England has gotten more than its share of great expansions of the Black Sabbath catalogue - even the lesser known material - and now we can add another title to the list. The metal ensemble's Born Again (1983) is coming back into print in May in a new double-disc deluxe edition.
Black Sabbath were in a period of transition in the months leading up to Born Again. Vocalist Ronnie James Dio had left the band to form his own successful band, and took Sabbath drummer Vinny Appice with him. Remaining members Tony Iommi and Geezer Butler were fortunate to reconvene with original drummer Bill Ward, whose health had forced his intermittent leave from the group. Now all they needed was a vocalist, which they found in a most unusual place: Ian Gillan, the bluesy singer for Deep Purple. Perhaps wanting to strike while the iron was hot enough, the band quickly wrote, recorded and mixed a record, which almost nobody found satisfying. Critics felt Gillan clashed far too much with the Sabbath sound, fans were left cold by the hastily-prepared set and the band particularly disliked the mix and the ensuing tour. (On that tour, the band took an oversized Stonehenge set piece on the road that occasionally had trouble fitting on stage. This incident was parodied in reverse in one legendary sequence in Rob Reiner's This is Spinal Tap a year later.) That said, the album was somewhat of a commercial success, peaking at No. 4 in the U.K. (the band's highest chart placement in a decade) and denting the U.S. Top 40.
The Born Again reissue comes with its share of nice extras, though. One disc features the remastered album (there is no indication yet if the album has been remixed, despite the desire of the band to do so), and another features two heavily bootlegged outtakes and a BBC broadcast of part of the band's performance at the Reading Festival in 1983. (Fans may recall that there is a widely-known bootleg of the entire Reading set, but Universal informed this Black Sabbath fan site that their sources from the full show were in too inferior quality to release; thus, the label opted for the better-sounding (if shorter) BBC recording.
All in all, though, it's a pretty neat tribute to an album that fans have likely wanted to reappraise for some time.
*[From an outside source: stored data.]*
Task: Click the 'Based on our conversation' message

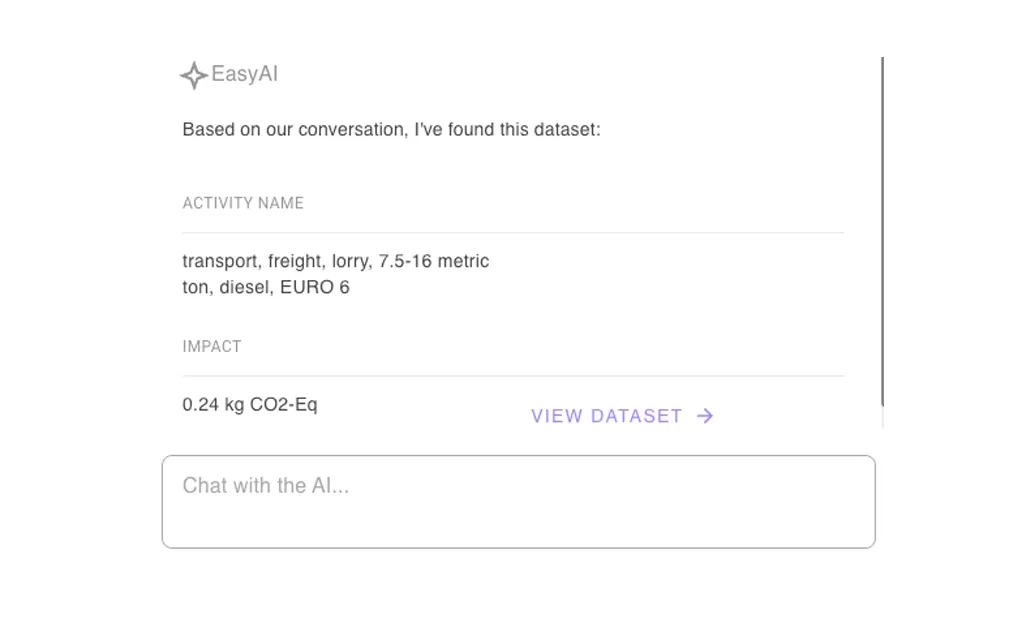Action: click(x=391, y=130)
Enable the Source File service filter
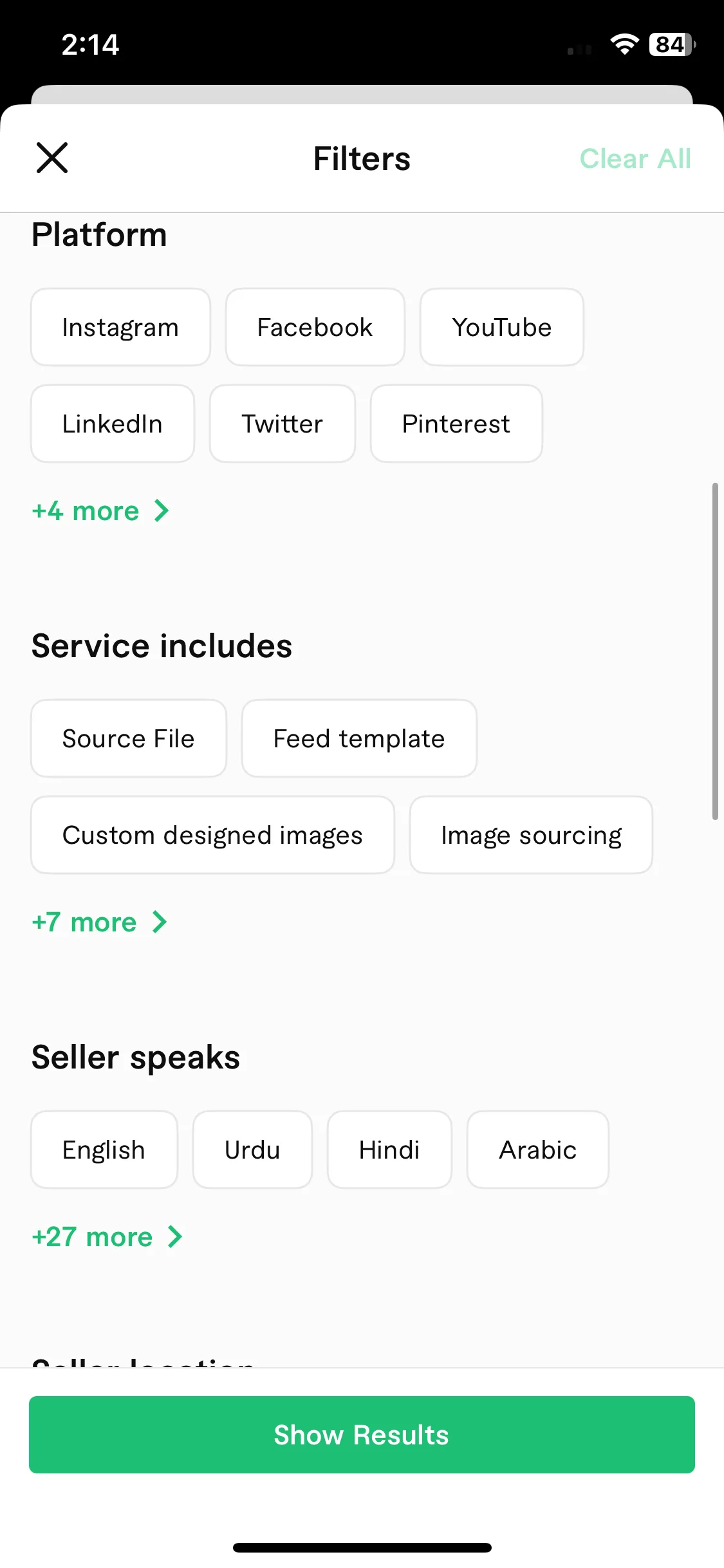724x1568 pixels. pyautogui.click(x=129, y=738)
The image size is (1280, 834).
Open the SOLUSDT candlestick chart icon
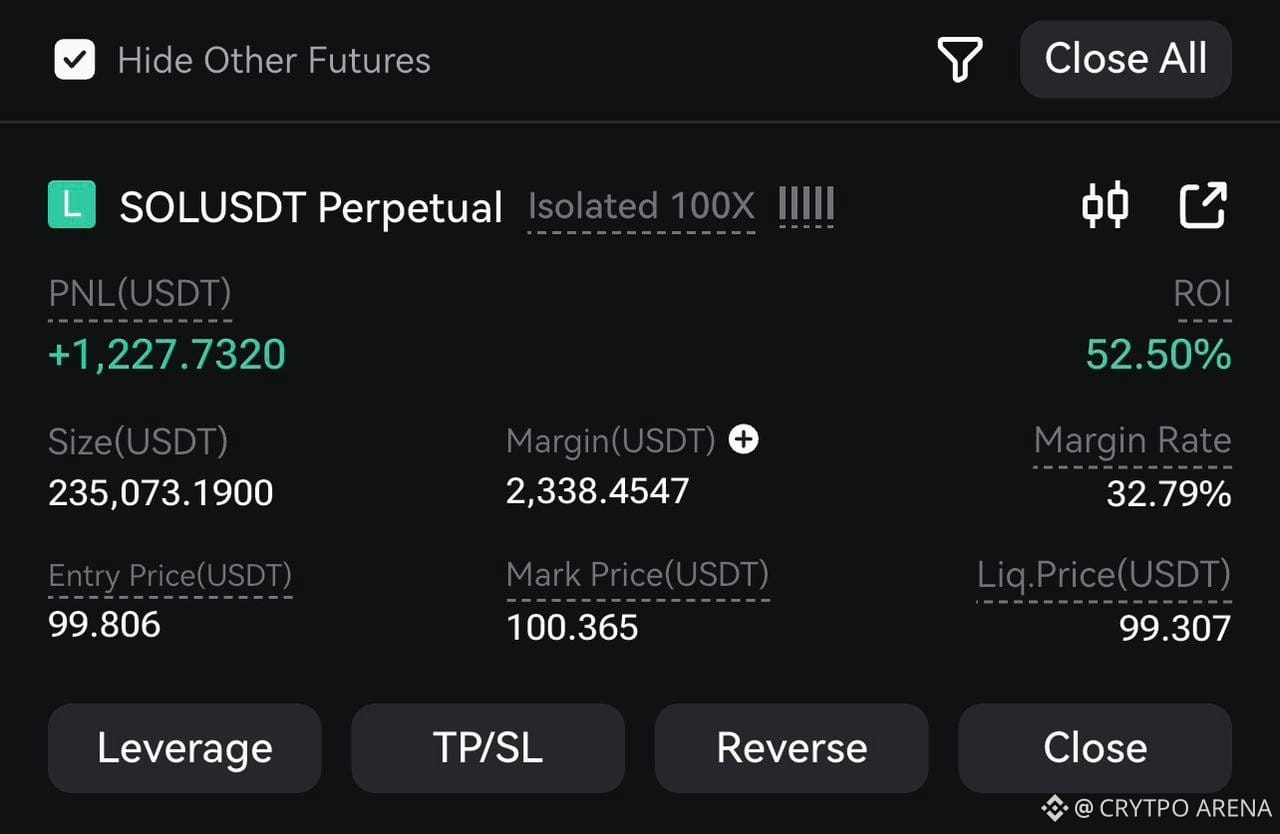point(1105,205)
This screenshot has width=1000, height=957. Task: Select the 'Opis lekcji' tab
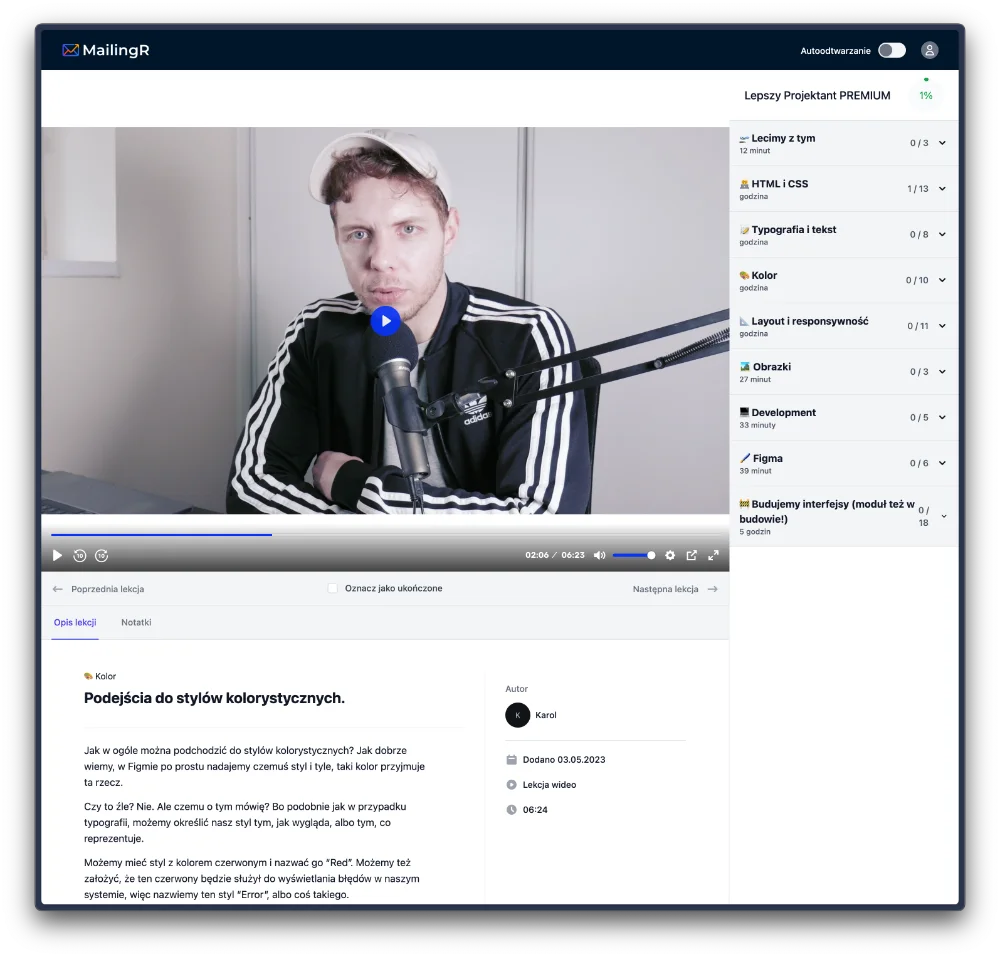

The set comes out on May 30 in the U.K. and one week later as a U.S. import. Order it from Amazon here and hit the jump for the full scoop on the track list!
Black Sabbath, Born Again: Deluxe Edition (Sanctuary/UMC 2770406, 2011)
Disc 1: Original LP (originally released as Vertigo VERL 8 (U.K.)/Warner Bros. 1-23978 (U.S.), 1983)
- Trashed
- Stonehenge
- Disturbing the Priest
- The Dark
- Zero the Hero
- Digital Bitch
- Born Again
- Hot Line
- Keep It Warm
Disc 2: Bonus material
- The Fallen (Album Session Outtake)
- Stonehenge (Extended Version)
- Hot Line (Live)
- War Pigs (Live)
- Black Sabbath (Live)
- The Dark (Live)
- Zero the Hero (Live)
- Digital Bitch (Live)
- Iron Man (Live)
- Smoke on the Water (Live)
- Paranoid (Live)
All tracks on Disc 2 are previously unreleased.
Disc 2, Tracks 3-11 recorded live at the Reading Festival, England - 8/27/1983 and transmitted as part of BBC's Friday Rock Show broadcast.
George says
I put my preorder in for Born Again which is one of my favorite Sabbath albums. This deluxe edition looks great and I hope it gets the proper remix it deserves. The mix is terrible but what makes up for it are some really terrific songs. Trashed is like Paranoid meets Highway Star and Guns N Roses took the riff from Zero The Hero and used it for Paradise City. The bonus disc looks amazing and I cannot wait to hear it! All of the Sabbath deluxe reissues from Universal (Black Sabbath, Paranoid, Master of Reality, Heaven and Hell, Mob Rules and Live Evil) have been amazing, but a deluxe edition of Born Again might just be the icing on the cake.
George says
I almost forgot to include Dehumanizer, but IRS had the rights to release it and not Universal. But still, the deluxe concept is the same.
Kazz says
Born Again will come in a remastered form, not remixed as the original master tapes have not yet been traced.